▶ [What is needed] Please copy, exactly as they appear below, the lines from the one containing "Where should I click to: Expand" through the one containing "Where should I click to: Click the principal".

▶ [Information provided]
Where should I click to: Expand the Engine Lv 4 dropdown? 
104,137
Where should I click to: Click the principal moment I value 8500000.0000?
==
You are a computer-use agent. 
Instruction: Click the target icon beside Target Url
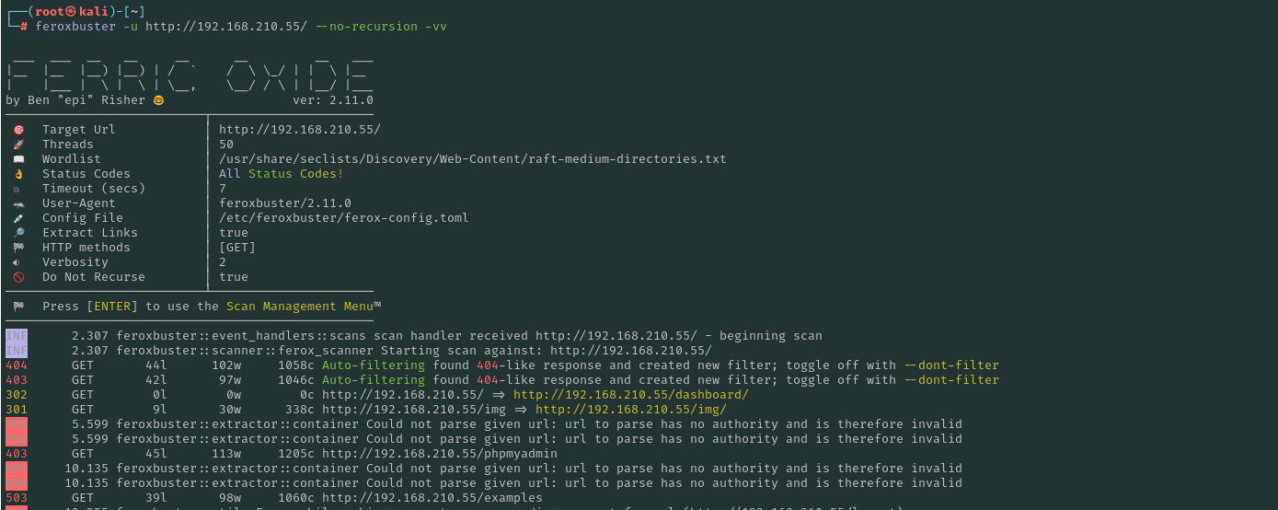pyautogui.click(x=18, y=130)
==
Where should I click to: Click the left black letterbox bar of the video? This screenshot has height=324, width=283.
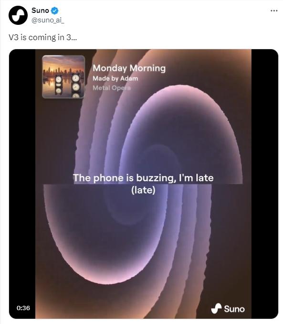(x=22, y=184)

▶ [Response area]
Where should I click to: Expand the Engine Lv 4 dropdown? 
104,137
Where should I click to: Click the principal moment I value 8500000.0000?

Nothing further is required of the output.